▶ _Task prompt_
Give the entries again, exactly as written.

[Stored records]
· · · · · · ·
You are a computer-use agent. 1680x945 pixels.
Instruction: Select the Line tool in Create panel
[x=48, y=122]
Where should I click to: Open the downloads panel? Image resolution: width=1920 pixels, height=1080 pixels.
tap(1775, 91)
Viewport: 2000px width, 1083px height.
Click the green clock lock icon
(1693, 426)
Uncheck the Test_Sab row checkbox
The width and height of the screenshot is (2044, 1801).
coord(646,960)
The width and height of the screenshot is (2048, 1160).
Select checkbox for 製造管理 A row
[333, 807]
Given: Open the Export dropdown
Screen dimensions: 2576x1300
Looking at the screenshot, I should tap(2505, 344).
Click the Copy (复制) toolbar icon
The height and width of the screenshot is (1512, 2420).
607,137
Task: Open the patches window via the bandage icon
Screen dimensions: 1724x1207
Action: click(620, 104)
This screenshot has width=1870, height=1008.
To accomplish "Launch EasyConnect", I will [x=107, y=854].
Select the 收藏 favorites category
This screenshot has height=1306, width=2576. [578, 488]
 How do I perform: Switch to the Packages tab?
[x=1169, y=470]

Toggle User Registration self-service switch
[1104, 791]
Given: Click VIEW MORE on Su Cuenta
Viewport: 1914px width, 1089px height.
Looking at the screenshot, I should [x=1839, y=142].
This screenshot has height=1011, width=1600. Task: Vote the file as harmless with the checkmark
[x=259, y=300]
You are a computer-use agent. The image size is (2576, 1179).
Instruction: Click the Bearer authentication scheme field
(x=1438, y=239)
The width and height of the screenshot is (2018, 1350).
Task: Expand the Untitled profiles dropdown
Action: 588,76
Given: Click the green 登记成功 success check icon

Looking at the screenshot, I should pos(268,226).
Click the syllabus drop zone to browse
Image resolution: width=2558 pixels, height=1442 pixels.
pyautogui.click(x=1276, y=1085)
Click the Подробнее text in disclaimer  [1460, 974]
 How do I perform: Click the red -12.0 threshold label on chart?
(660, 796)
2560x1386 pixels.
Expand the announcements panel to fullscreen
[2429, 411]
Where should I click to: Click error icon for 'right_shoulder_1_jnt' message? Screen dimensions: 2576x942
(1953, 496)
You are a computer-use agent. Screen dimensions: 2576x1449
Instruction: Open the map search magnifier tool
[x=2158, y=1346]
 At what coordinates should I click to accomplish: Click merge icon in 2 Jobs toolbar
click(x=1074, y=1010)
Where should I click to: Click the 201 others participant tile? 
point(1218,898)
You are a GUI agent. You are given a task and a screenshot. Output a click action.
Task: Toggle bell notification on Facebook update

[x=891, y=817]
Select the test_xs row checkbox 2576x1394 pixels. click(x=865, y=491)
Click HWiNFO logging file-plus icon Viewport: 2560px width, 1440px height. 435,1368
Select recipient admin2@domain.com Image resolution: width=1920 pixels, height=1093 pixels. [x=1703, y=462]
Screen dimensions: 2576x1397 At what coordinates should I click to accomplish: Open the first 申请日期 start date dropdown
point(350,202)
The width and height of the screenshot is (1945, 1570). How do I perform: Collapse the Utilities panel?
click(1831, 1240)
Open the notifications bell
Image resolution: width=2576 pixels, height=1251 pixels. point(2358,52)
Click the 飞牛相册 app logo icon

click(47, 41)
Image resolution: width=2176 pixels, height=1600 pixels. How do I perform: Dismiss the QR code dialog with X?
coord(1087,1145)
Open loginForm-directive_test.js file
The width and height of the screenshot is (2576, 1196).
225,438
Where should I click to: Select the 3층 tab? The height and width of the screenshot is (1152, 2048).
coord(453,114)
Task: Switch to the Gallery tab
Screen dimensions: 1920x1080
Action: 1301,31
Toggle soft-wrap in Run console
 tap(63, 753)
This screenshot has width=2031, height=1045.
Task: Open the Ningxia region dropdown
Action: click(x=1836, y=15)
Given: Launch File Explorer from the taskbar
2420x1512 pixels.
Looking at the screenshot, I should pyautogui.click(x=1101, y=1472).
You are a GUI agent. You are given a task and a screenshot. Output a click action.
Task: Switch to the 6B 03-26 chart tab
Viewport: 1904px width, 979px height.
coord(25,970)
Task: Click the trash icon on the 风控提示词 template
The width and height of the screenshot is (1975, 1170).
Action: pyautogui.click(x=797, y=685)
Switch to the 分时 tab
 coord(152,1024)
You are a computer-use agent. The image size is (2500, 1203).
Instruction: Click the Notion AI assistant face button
· · · · · · ·
▶ _Completed exercise_
You are a computer-use agent. 1680x945 pixels.
Instruction: Select the Line tool in Create panel
[x=48, y=122]
Where should I click to: Open the downloads panel? Image resolution: width=1920 pixels, height=1080 pixels.
tap(1775, 91)
Viewport: 2000px width, 1083px height.
Click the green clock lock icon
(1693, 426)
Uncheck the Test_Sab row checkbox
The width and height of the screenshot is (2044, 1801).
coord(646,960)
The width and height of the screenshot is (2048, 1160).
Select checkbox for 製造管理 A row
[333, 807]
Given: Open the Export dropdown
Screen dimensions: 2576x1300
Looking at the screenshot, I should tap(2505, 344).
Click the Copy (复制) toolbar icon
The height and width of the screenshot is (1512, 2420).
607,137
Task: Open the patches window via the bandage icon
Screen dimensions: 1724x1207
Action: click(620, 104)
This screenshot has width=1870, height=1008.
To accomplish "Launch EasyConnect", I will [x=107, y=854].
Select the 收藏 favorites category
This screenshot has height=1306, width=2576. [578, 488]
 How do I perform: Switch to the Packages tab?
[x=1169, y=470]

Toggle User Registration self-service switch
[1104, 791]
Given: Click VIEW MORE on Su Cuenta
Viewport: 1914px width, 1089px height.
Looking at the screenshot, I should [x=1839, y=142].
This screenshot has height=1011, width=1600. Task: Vote the file as harmless with the checkmark
[x=259, y=300]
You are a computer-use agent. The image size is (2576, 1179).
Instruction: Click the Bearer authentication scheme field
(x=1438, y=239)
The width and height of the screenshot is (2018, 1350).
Task: Expand the Untitled profiles dropdown
Action: 588,76
Given: Click the green 登记成功 success check icon

Looking at the screenshot, I should pos(268,226).
Click the syllabus drop zone to browse
Image resolution: width=2558 pixels, height=1442 pixels.
pyautogui.click(x=1276, y=1085)
Click the Подробнее text in disclaimer  [1460, 974]
 How do I perform: Click the red -12.0 threshold label on chart?
(660, 796)
2560x1386 pixels.
Expand the announcements panel to fullscreen
[2429, 411]
Where should I click to: Click error icon for 'right_shoulder_1_jnt' message? Screen dimensions: 2576x942
(1953, 496)
You are a computer-use agent. Screen dimensions: 2576x1449
Instruction: Open the map search magnifier tool
[x=2158, y=1346]
 At what coordinates should I click to accomplish: Click merge icon in 2 Jobs toolbar
click(x=1074, y=1010)
Where should I click to: Click the 201 others participant tile? 
point(1218,898)
You are a GUI agent. You are given a task and a screenshot. Output a click action.
Task: Toggle bell notification on Facebook update

[x=891, y=817]
Select the test_xs row checkbox 2576x1394 pixels. click(x=865, y=491)
Click HWiNFO logging file-plus icon Viewport: 2560px width, 1440px height. 435,1368
Select recipient admin2@domain.com Image resolution: width=1920 pixels, height=1093 pixels. [x=1703, y=462]
Screen dimensions: 2576x1397 At what coordinates should I click to accomplish: Open the first 申请日期 start date dropdown
point(350,202)
The width and height of the screenshot is (1945, 1570). How do I perform: Collapse the Utilities panel?
click(1831, 1240)
Open the notifications bell
Image resolution: width=2576 pixels, height=1251 pixels. point(2358,52)
Click the 飞牛相册 app logo icon

click(47, 41)
Image resolution: width=2176 pixels, height=1600 pixels. How do I perform: Dismiss the QR code dialog with X?
coord(1087,1145)
Open loginForm-directive_test.js file
The width and height of the screenshot is (2576, 1196).
225,438
Where should I click to: Select the 3층 tab? The height and width of the screenshot is (1152, 2048).
coord(453,114)
Task: Switch to the Gallery tab
Screen dimensions: 1920x1080
Action: 1301,31
Toggle soft-wrap in Run console
 tap(63, 753)
This screenshot has width=2031, height=1045.
Task: Open the Ningxia region dropdown
Action: click(x=1836, y=15)
Given: Launch File Explorer from the taskbar
2420x1512 pixels.
Looking at the screenshot, I should pyautogui.click(x=1101, y=1472).
You are a GUI agent. You are given a task and a screenshot. Output a click action.
Task: Switch to the 6B 03-26 chart tab
Viewport: 1904px width, 979px height.
coord(25,970)
Task: Click the trash icon on the 风控提示词 template
The width and height of the screenshot is (1975, 1170).
Action: pyautogui.click(x=797, y=685)
Switch to the 分时 tab
 coord(152,1024)
You are a computer-use agent. The image size is (2500, 1203).
Instruction: Click the Notion AI assistant face button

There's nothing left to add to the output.